**Problem description**.
Which lines in the listing below contain the word "height"? Copy each of those lines in full.

Page and screen pointing data
------------------------------------------------------------
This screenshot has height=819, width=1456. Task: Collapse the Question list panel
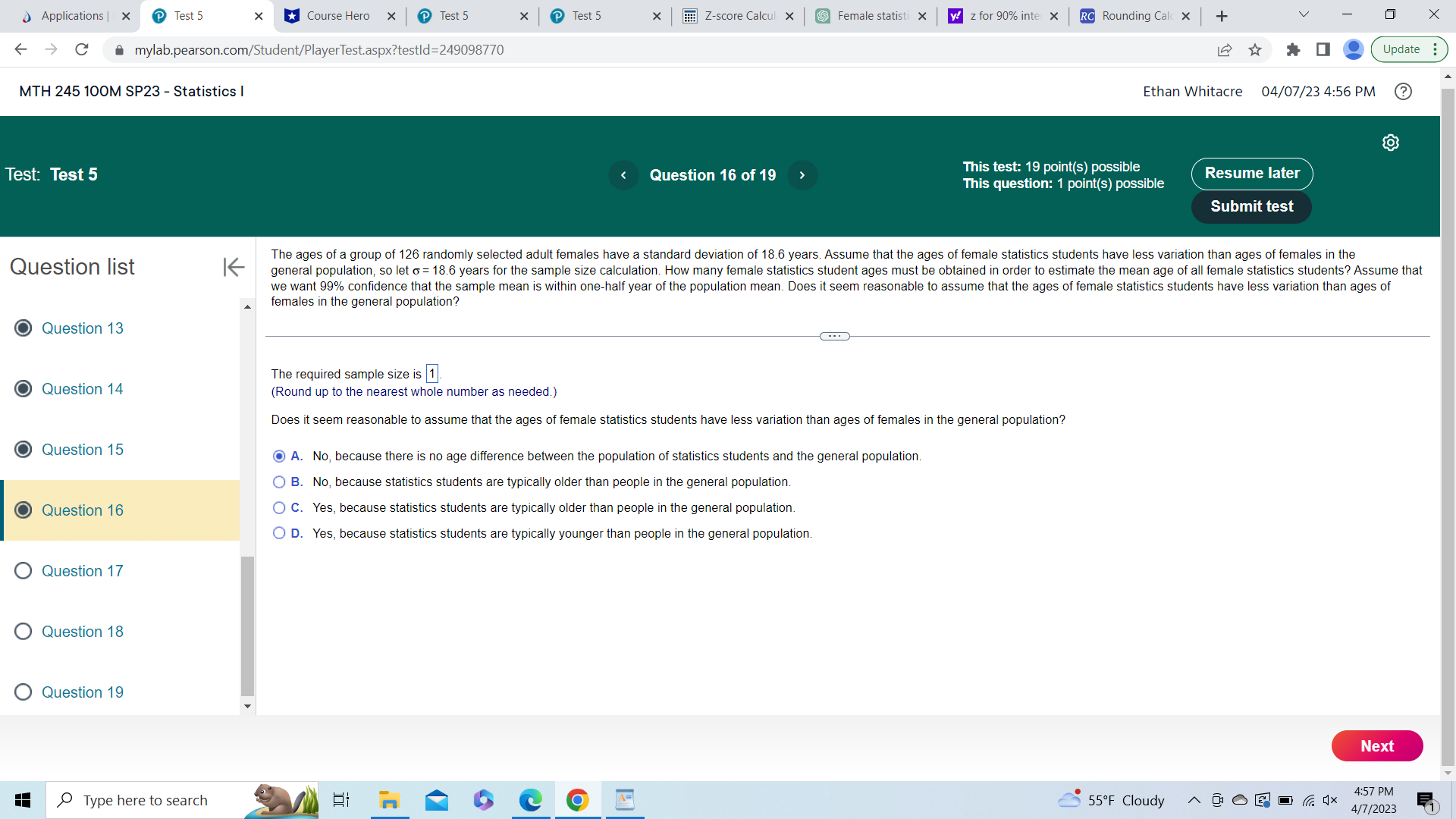233,267
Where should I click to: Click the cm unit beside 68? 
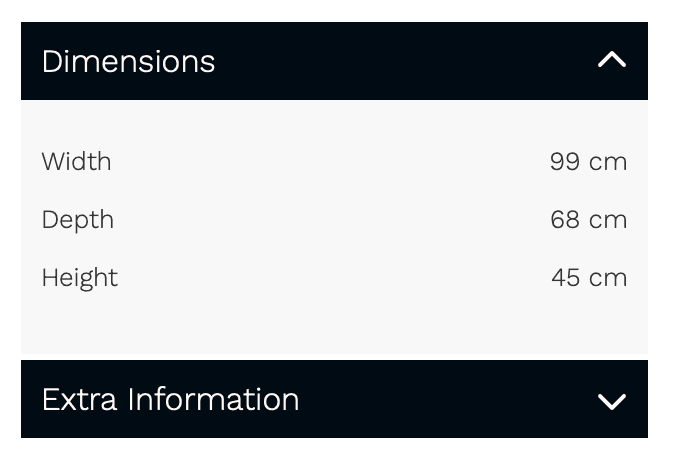pyautogui.click(x=608, y=222)
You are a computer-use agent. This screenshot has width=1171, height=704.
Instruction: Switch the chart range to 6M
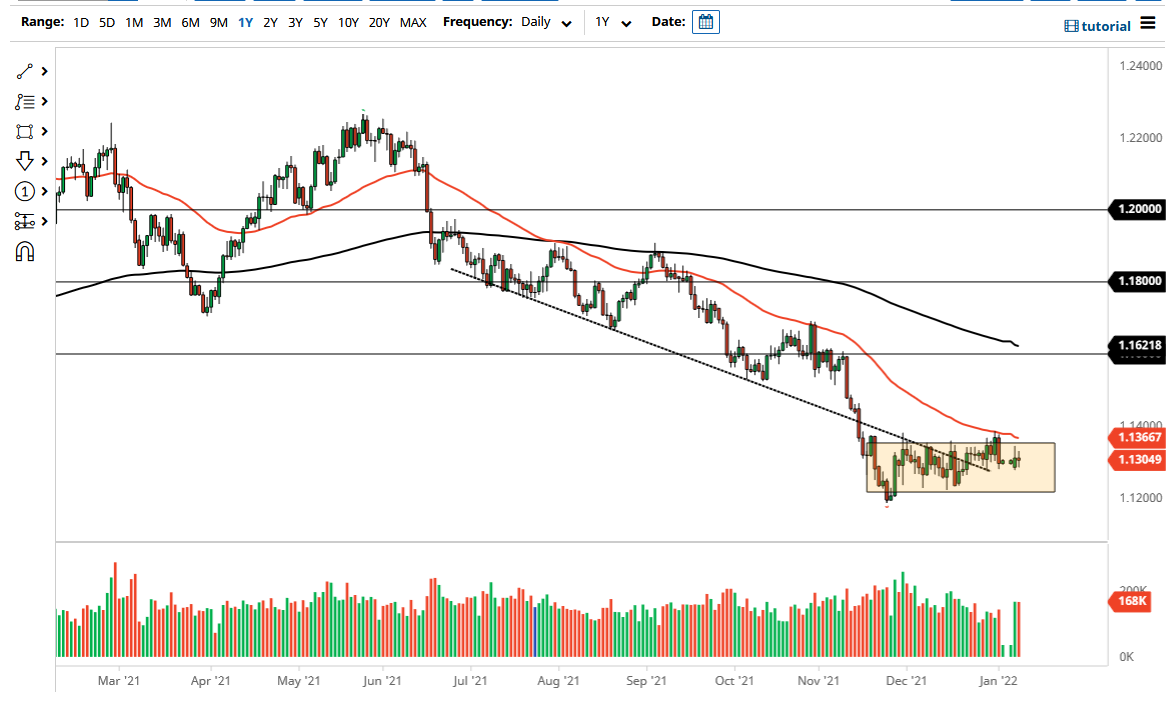click(190, 21)
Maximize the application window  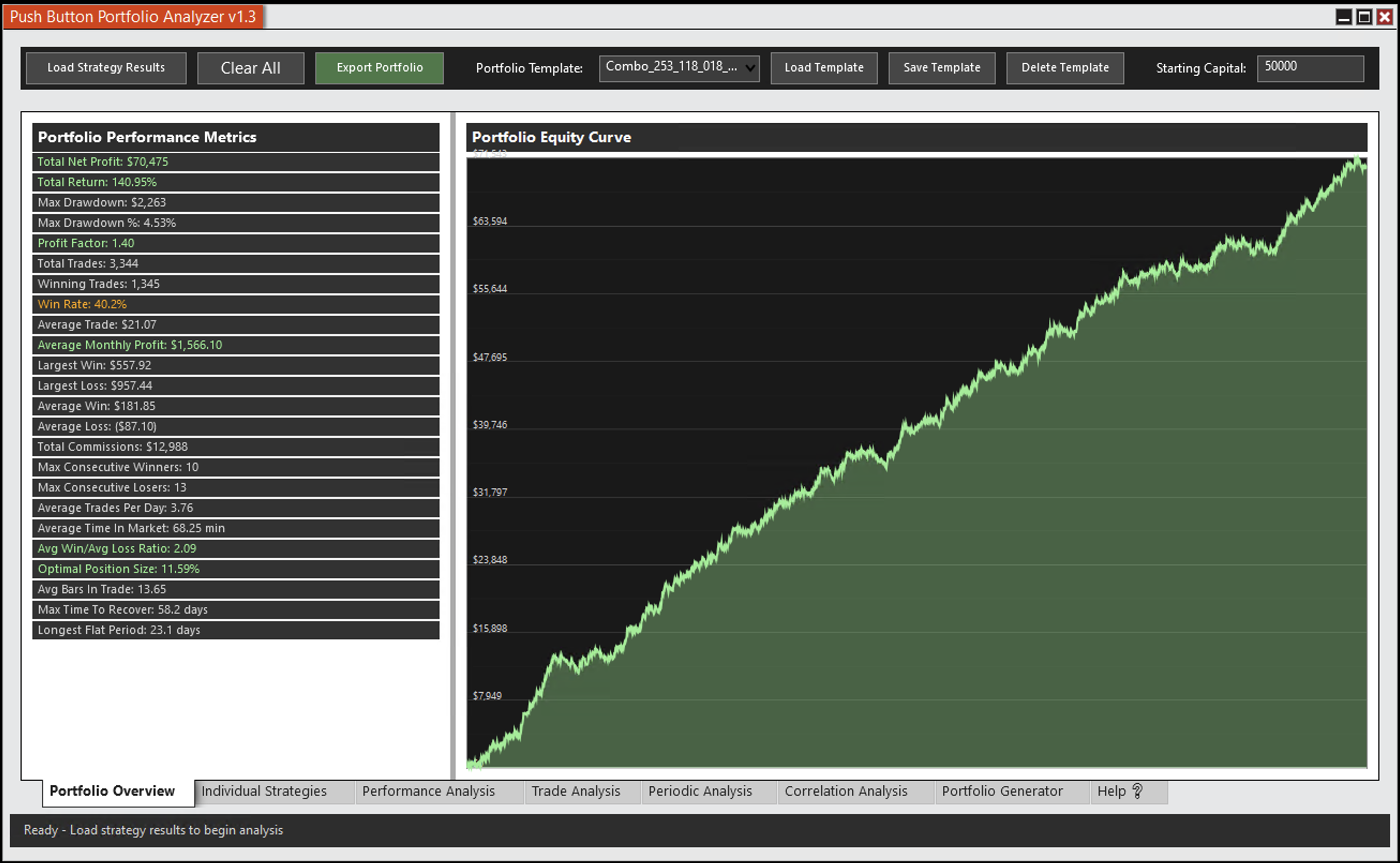point(1364,17)
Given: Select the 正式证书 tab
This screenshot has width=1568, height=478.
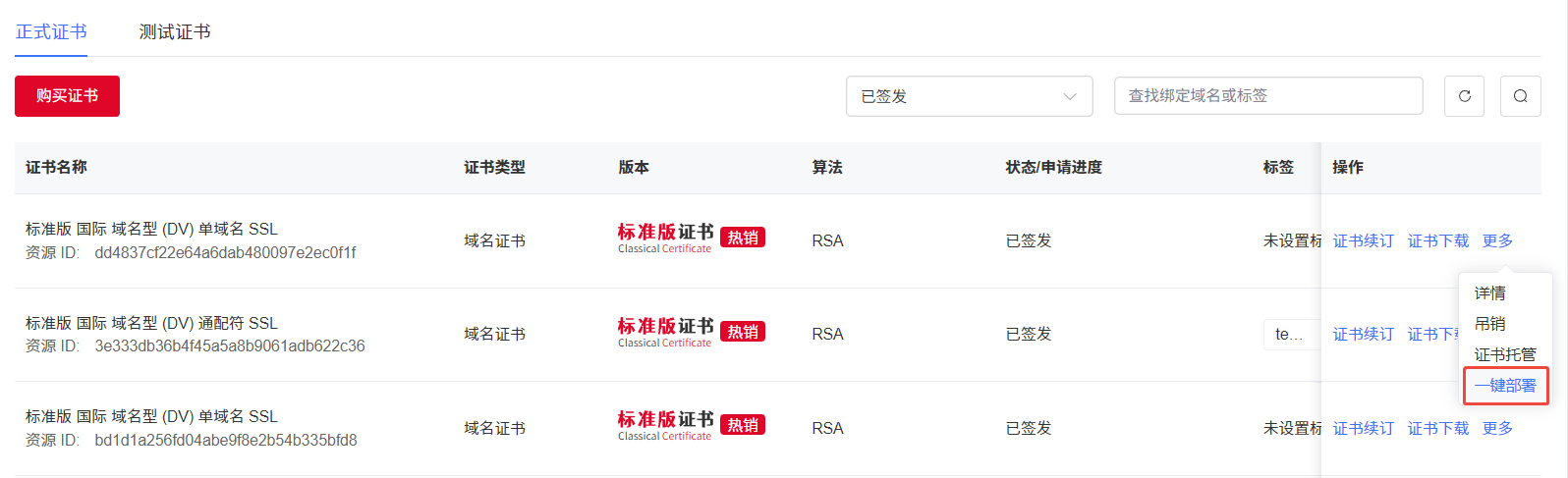Looking at the screenshot, I should [x=51, y=32].
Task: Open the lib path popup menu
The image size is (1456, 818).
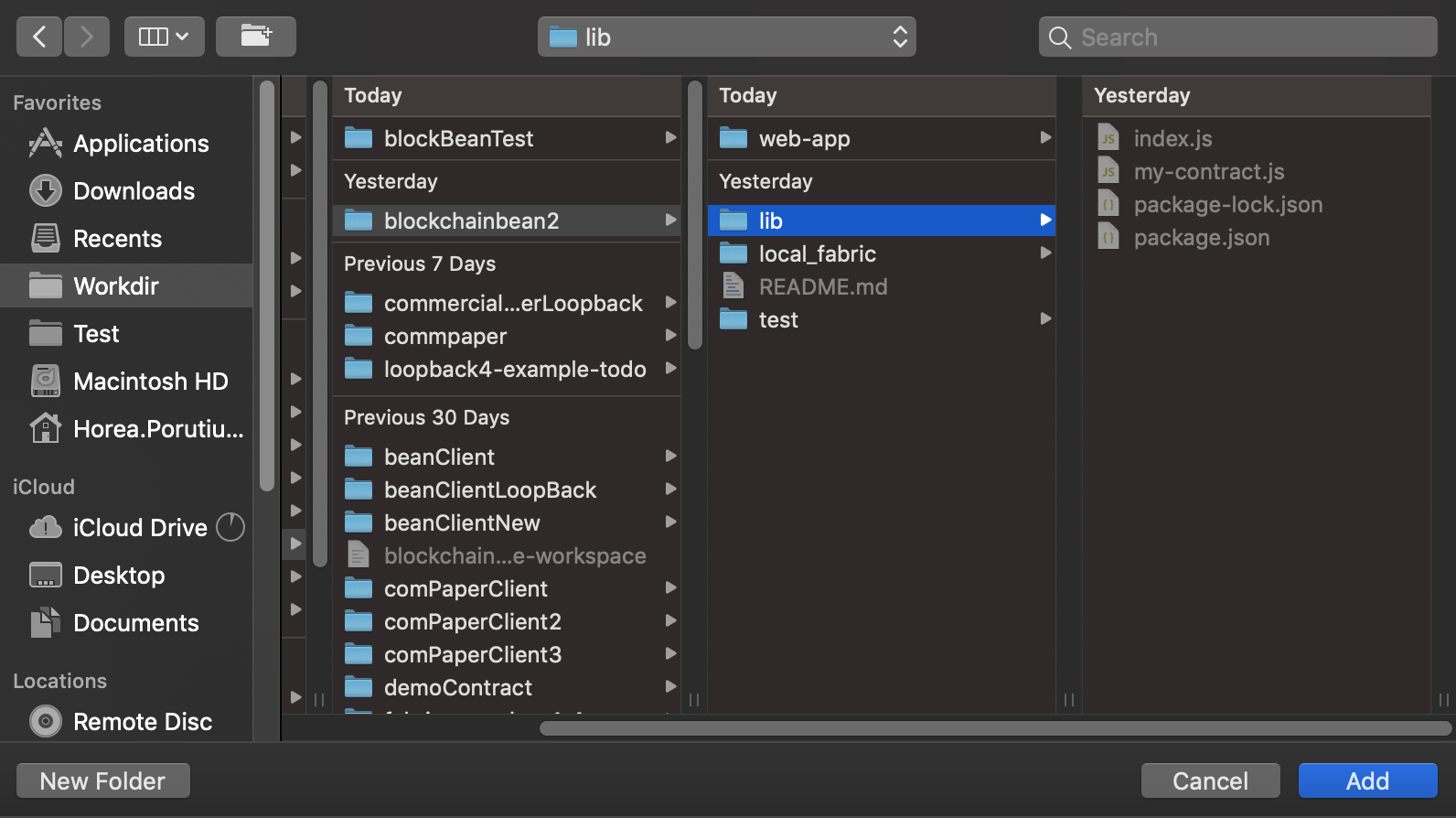Action: (x=727, y=37)
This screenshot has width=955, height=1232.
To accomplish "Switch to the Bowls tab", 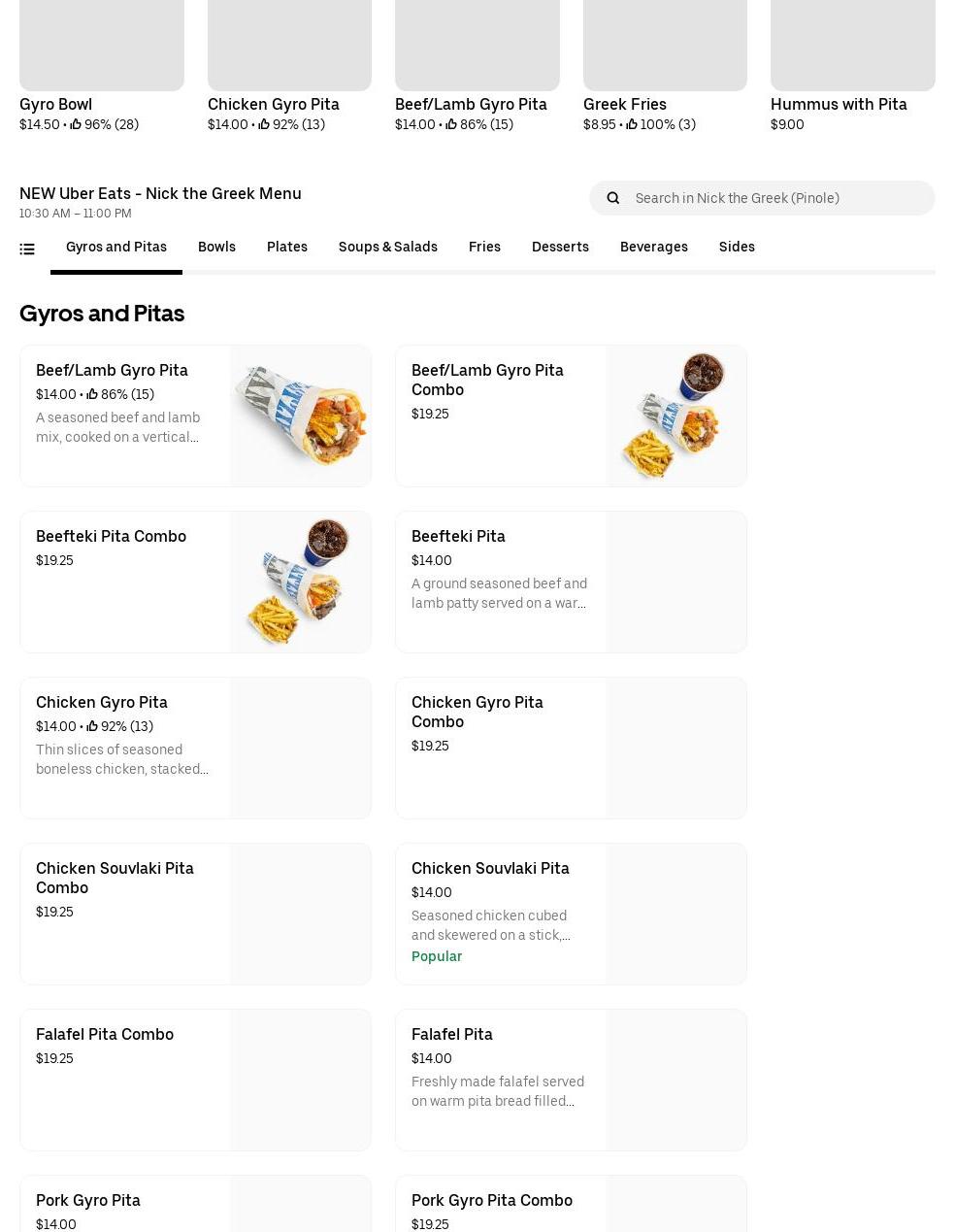I will pos(216,247).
------------------------------------------------------------
**Output below**.
This screenshot has height=819, width=1456. Task: Collapse the Question list panel
You are a computer-use agent. This screenshot has width=1171, height=704.
This screenshot has width=1568, height=478.
This screenshot has width=955, height=1232.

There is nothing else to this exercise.